◆ **Materials provided**:
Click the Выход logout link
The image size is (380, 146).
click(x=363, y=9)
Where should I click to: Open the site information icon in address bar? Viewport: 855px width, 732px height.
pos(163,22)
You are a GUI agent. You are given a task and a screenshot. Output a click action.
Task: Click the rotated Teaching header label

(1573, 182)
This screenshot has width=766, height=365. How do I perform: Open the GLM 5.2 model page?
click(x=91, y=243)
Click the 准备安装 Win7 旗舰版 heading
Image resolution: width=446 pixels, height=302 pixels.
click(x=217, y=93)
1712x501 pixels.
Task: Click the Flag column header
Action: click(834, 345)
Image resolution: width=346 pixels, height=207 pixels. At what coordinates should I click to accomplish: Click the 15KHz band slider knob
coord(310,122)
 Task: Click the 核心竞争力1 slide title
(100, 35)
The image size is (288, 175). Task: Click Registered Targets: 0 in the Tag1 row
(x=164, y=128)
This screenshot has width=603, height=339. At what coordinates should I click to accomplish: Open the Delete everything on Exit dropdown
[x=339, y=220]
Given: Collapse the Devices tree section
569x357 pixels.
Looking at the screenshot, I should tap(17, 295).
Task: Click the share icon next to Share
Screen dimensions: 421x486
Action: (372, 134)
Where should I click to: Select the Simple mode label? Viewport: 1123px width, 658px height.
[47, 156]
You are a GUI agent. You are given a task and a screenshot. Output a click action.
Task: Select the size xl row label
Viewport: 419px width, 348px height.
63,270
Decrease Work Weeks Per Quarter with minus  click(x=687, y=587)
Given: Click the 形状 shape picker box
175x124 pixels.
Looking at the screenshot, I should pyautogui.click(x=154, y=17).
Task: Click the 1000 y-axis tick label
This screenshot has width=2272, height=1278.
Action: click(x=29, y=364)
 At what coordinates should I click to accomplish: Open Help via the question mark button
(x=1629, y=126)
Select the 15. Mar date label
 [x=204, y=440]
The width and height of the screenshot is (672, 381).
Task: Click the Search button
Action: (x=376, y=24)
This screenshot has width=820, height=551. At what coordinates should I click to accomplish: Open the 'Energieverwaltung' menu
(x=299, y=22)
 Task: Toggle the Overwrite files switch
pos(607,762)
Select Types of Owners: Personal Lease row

◆ **Short task**:
Reproduce all of the items above, line for line, without changing a single character.

◆ **Completed task**:
Click the Выход logout link
The image size is (380, 146).
click(x=363, y=9)
Where should I click to: Open the site information icon in address bar? Viewport: 855px width, 732px height.
pos(163,22)
You are a GUI agent. You are given a task and a screenshot. Output a click action.
Task: Click the rotated Teaching header label

(1573, 182)
This screenshot has width=766, height=365. How do I perform: Open the GLM 5.2 model page?
click(x=91, y=243)
Click the 准备安装 Win7 旗舰版 heading
Image resolution: width=446 pixels, height=302 pixels.
click(x=217, y=93)
1712x501 pixels.
Task: Click the Flag column header
Action: click(834, 345)
Image resolution: width=346 pixels, height=207 pixels. At what coordinates should I click to accomplish: Click the 15KHz band slider knob
coord(310,122)
 Task: Click the 核心竞争力1 slide title
(100, 35)
The image size is (288, 175). Task: Click Registered Targets: 0 in the Tag1 row
(x=164, y=128)
This screenshot has width=603, height=339. At what coordinates should I click to accomplish: Open the Delete everything on Exit dropdown
[x=339, y=220]
Given: Collapse the Devices tree section
569x357 pixels.
Looking at the screenshot, I should tap(17, 295).
Task: Click the share icon next to Share
Screen dimensions: 421x486
Action: (372, 134)
Where should I click to: Select the Simple mode label? Viewport: 1123px width, 658px height.
[47, 156]
You are a GUI agent. You are given a task and a screenshot. Output a click action.
Task: Select the size xl row label
Viewport: 419px width, 348px height.
63,270
Decrease Work Weeks Per Quarter with minus  click(x=687, y=587)
Given: Click the 形状 shape picker box
175x124 pixels.
Looking at the screenshot, I should pyautogui.click(x=154, y=17).
Task: Click the 1000 y-axis tick label
This screenshot has width=2272, height=1278.
Action: click(x=29, y=364)
 At what coordinates should I click to accomplish: Open Help via the question mark button
(x=1629, y=126)
Select the 15. Mar date label
 [x=204, y=440]
The width and height of the screenshot is (672, 381).
Task: Click the Search button
Action: (x=376, y=24)
This screenshot has width=820, height=551. At what coordinates should I click to accomplish: Open the 'Energieverwaltung' menu
(x=299, y=22)
 Task: Toggle the Overwrite files switch
pos(607,762)
Select Types of Owners: Personal Lease row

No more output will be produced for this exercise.